Work required: Exactly as written, output each of the lines below, with no images.

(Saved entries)
* * * *

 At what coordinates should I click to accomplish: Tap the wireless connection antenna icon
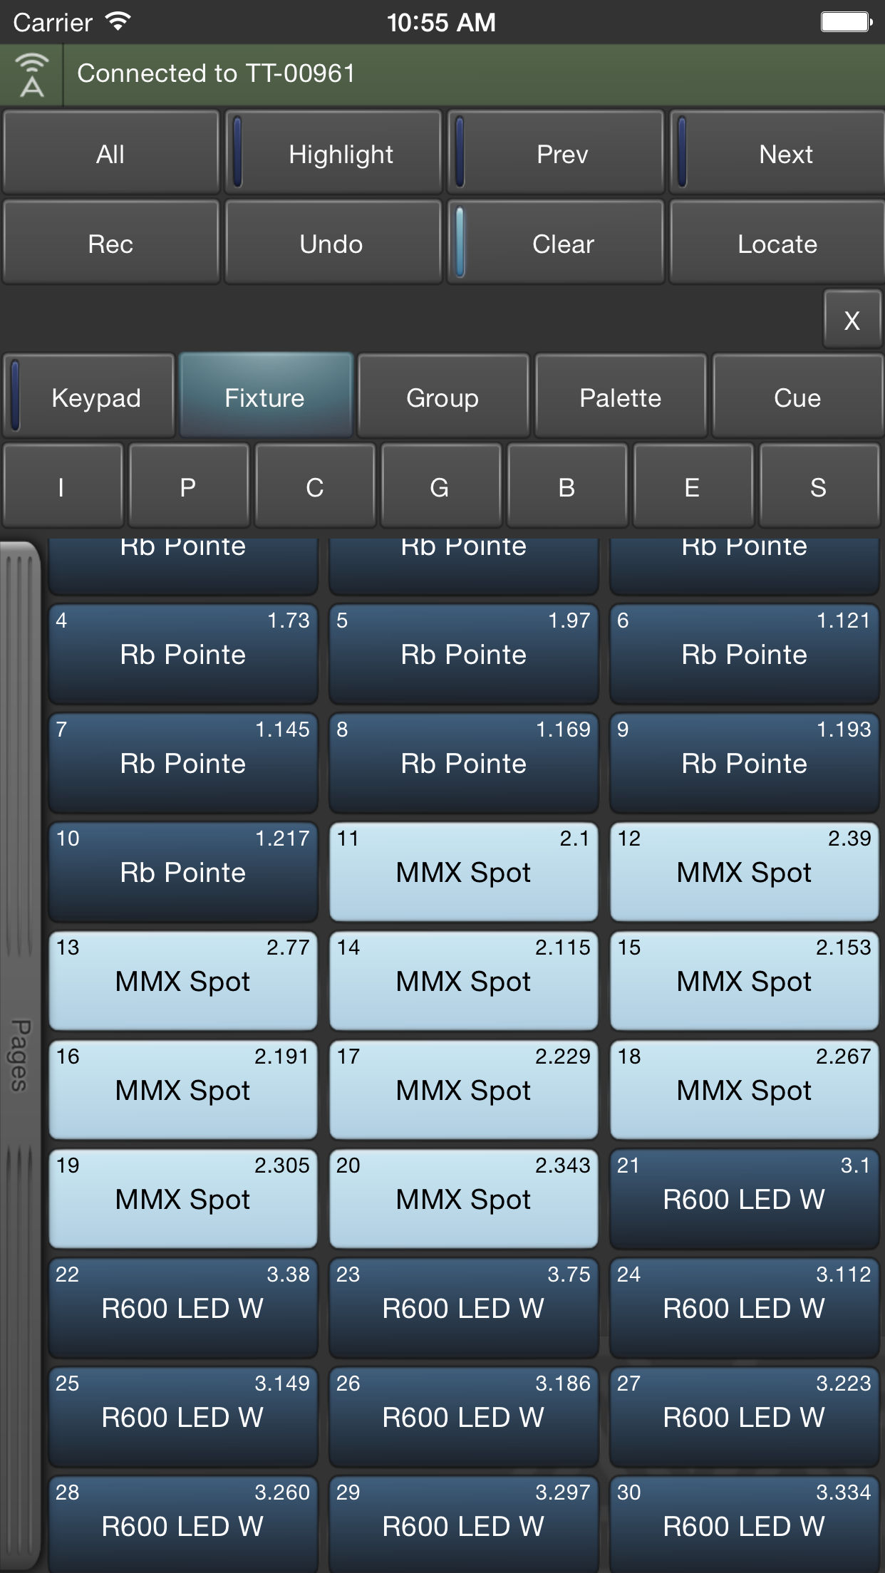[x=31, y=74]
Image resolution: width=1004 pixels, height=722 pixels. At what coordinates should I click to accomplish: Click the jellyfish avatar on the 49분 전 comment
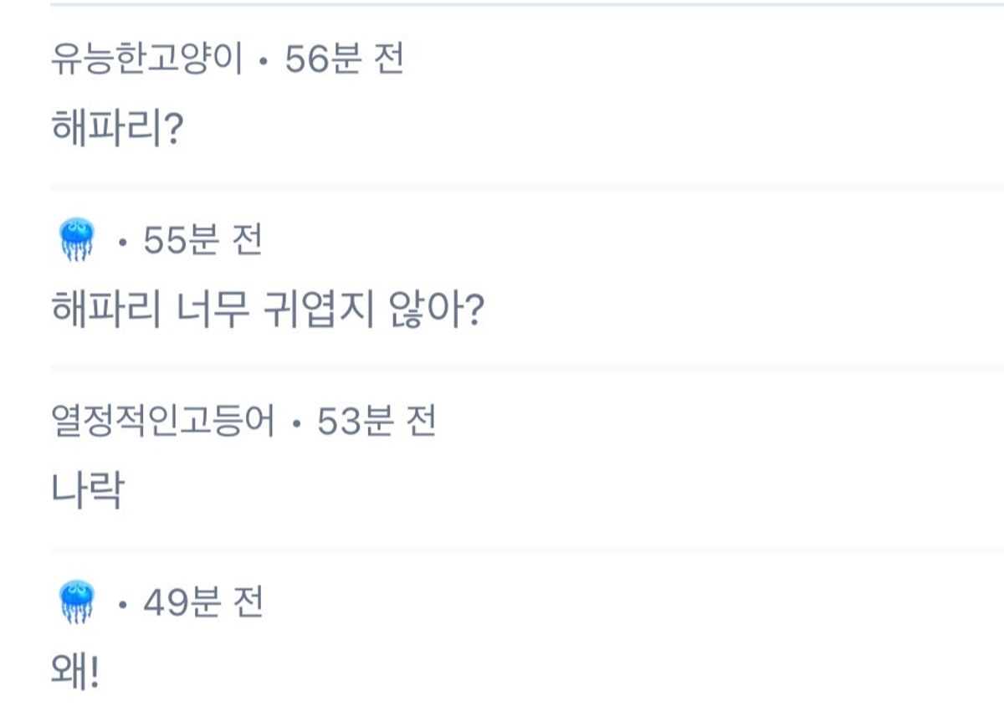[x=76, y=602]
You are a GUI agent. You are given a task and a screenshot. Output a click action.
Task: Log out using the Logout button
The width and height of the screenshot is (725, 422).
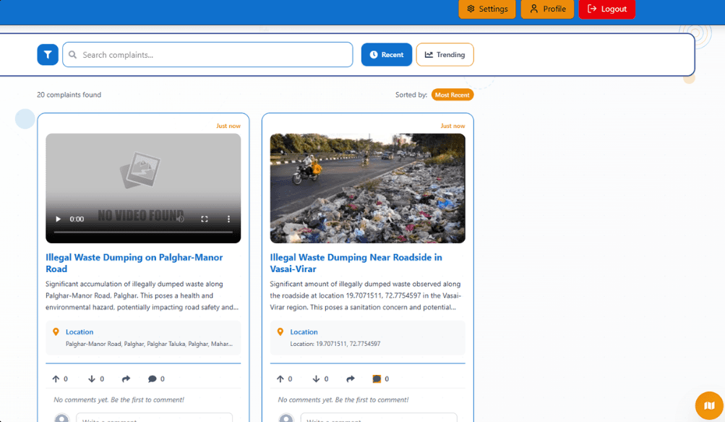(x=606, y=9)
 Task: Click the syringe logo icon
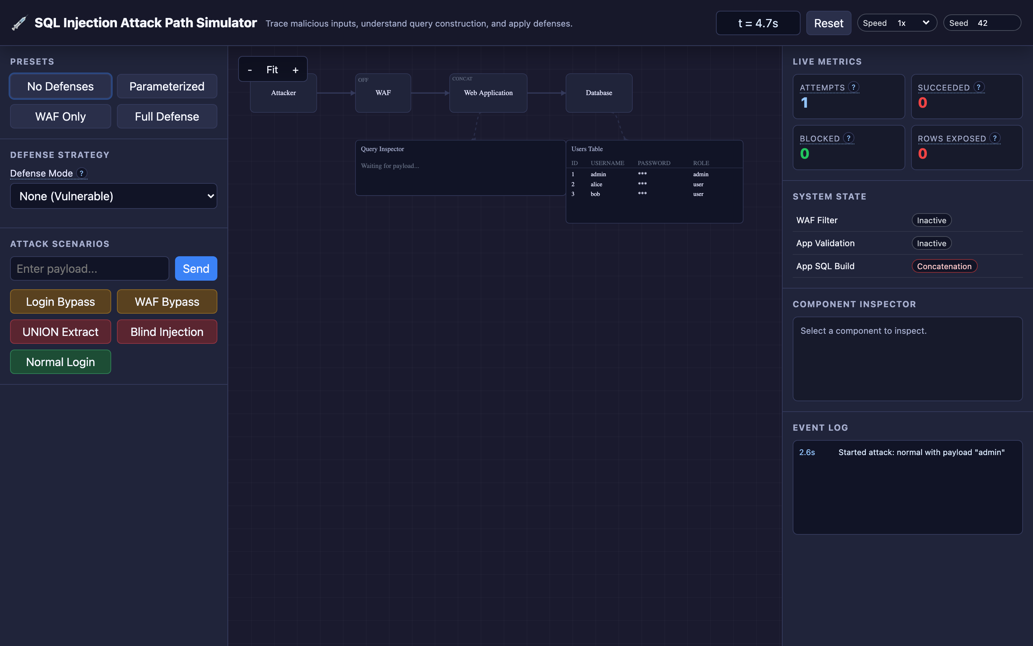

* * * *

Written solution:
 At what coordinates should I click to accomplish: Tap the wireless connection antenna icon
[x=31, y=74]
Image resolution: width=1004 pixels, height=722 pixels. At what coordinates should I click to accomplish: Click the jellyfish avatar on the 49분 전 comment
[x=76, y=602]
You are a GUI agent. You are given a task and a screenshot. Output a click action.
Task: Log out using the Logout button
The width and height of the screenshot is (725, 422).
(x=606, y=9)
 Task: Click the syringe logo icon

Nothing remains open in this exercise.